* _EXERCISE DETAILS_: Return, exactly as written, every line from the first line of the data below through the line that contains "Given: Click the play reversed button".

Records contained in a dataset
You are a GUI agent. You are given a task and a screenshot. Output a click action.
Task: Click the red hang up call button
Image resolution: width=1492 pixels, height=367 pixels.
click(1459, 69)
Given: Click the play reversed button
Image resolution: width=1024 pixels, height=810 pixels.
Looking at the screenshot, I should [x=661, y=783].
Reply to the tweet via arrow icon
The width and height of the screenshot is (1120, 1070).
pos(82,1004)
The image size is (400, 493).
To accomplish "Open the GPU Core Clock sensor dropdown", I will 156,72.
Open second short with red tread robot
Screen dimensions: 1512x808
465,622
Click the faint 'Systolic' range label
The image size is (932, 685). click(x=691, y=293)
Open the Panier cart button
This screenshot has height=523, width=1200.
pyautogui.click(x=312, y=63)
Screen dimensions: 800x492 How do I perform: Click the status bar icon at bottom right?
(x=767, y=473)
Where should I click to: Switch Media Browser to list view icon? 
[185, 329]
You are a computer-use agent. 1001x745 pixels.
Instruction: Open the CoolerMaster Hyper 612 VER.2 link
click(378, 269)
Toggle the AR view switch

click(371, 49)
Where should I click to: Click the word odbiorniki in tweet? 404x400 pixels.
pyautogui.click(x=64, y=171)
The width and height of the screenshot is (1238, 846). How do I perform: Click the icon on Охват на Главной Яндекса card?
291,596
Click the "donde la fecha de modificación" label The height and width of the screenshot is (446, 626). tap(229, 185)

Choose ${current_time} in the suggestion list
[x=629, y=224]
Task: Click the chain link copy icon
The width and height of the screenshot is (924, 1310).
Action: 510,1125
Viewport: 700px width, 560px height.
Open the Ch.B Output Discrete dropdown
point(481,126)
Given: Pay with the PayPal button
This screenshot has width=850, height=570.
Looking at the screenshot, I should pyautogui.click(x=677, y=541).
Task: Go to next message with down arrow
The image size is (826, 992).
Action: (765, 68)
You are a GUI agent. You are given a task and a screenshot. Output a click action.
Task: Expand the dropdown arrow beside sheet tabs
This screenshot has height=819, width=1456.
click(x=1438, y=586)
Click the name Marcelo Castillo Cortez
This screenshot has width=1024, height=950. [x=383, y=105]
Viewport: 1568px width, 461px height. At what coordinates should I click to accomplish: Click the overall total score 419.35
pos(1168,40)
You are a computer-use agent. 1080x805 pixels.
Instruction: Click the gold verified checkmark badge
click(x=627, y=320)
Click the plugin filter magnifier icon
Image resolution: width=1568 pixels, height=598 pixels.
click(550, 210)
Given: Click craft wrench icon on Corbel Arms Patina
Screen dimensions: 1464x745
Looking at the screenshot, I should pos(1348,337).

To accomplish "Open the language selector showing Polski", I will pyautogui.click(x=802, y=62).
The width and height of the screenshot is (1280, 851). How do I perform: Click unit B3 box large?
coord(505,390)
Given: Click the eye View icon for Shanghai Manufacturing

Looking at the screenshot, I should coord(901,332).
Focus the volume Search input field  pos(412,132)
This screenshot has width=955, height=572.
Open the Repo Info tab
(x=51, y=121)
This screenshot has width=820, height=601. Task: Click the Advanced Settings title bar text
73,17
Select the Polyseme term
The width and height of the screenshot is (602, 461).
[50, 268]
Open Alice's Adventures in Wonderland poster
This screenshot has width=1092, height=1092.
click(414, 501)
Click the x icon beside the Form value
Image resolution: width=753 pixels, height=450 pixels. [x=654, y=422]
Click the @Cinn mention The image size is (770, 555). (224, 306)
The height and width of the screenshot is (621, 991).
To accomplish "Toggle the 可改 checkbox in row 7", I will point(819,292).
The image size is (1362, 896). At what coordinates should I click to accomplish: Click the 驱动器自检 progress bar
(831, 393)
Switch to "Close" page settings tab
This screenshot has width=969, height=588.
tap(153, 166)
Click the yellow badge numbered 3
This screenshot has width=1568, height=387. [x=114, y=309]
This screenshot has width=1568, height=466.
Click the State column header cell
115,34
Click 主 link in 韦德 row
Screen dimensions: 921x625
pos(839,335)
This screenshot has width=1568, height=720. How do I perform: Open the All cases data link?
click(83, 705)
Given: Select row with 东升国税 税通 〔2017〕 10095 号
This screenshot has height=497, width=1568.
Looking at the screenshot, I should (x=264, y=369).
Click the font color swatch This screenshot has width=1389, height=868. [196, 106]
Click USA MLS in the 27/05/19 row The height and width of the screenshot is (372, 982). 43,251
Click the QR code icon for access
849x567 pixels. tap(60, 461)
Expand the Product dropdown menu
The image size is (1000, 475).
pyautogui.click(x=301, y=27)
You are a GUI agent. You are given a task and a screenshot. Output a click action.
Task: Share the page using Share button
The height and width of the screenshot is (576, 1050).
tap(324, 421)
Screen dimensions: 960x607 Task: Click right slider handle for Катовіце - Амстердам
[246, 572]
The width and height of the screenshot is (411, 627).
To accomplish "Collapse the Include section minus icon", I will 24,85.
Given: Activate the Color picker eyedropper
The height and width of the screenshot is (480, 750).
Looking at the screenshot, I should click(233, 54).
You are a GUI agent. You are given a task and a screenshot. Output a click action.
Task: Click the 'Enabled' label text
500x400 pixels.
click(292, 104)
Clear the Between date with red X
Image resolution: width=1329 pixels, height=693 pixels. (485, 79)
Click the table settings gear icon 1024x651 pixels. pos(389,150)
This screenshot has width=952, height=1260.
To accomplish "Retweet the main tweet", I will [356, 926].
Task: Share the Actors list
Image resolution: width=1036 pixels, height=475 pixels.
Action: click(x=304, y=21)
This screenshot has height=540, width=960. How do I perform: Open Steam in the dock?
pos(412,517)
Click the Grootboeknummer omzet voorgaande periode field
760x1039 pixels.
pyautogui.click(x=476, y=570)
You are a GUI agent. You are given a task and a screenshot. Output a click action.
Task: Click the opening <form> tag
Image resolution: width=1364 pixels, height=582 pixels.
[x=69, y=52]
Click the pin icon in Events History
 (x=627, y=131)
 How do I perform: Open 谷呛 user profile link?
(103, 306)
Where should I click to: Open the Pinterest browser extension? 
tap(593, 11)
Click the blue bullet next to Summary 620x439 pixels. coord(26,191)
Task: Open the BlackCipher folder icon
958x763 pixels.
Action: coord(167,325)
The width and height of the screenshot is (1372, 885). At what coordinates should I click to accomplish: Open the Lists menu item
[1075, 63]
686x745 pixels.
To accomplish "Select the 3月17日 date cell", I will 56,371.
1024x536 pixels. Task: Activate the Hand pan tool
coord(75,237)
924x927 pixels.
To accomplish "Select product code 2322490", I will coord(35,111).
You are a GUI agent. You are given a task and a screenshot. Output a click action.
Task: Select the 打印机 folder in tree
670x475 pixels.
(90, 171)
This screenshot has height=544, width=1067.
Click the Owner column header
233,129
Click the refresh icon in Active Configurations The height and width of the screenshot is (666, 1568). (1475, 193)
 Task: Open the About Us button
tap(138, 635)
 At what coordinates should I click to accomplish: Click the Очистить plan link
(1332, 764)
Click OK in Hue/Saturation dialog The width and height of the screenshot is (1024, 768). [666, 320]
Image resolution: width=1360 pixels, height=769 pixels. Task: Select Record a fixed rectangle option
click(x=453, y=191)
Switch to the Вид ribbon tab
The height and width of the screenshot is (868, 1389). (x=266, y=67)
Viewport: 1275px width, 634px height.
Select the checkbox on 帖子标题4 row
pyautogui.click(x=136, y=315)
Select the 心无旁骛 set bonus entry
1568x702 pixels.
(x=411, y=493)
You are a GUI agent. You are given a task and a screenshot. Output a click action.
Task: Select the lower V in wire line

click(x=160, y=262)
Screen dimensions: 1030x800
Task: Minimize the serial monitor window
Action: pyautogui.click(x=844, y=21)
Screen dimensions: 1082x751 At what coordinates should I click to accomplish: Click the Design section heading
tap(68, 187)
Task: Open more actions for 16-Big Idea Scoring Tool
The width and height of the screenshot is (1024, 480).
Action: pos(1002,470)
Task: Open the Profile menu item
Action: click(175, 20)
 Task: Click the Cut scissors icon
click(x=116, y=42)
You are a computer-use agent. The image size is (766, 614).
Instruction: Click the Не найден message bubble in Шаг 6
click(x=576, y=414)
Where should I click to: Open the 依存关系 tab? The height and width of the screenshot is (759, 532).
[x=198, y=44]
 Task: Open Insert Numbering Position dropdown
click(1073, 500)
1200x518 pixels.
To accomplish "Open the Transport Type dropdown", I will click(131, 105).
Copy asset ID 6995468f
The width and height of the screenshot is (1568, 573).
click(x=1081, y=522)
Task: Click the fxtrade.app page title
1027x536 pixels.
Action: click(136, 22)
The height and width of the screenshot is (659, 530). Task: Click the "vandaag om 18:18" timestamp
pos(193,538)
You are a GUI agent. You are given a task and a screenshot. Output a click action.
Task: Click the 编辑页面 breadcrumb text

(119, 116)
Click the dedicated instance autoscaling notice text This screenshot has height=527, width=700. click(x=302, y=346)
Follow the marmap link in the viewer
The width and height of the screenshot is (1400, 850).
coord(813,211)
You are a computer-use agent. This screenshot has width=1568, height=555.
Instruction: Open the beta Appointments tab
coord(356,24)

* _TASK RESULT_:
You are a GUI agent. You are given a task and a screenshot. Output a click action.
Task: Click the red hang up call button
Image resolution: width=1492 pixels, height=367 pixels.
click(1459, 69)
Given: Click the play reversed button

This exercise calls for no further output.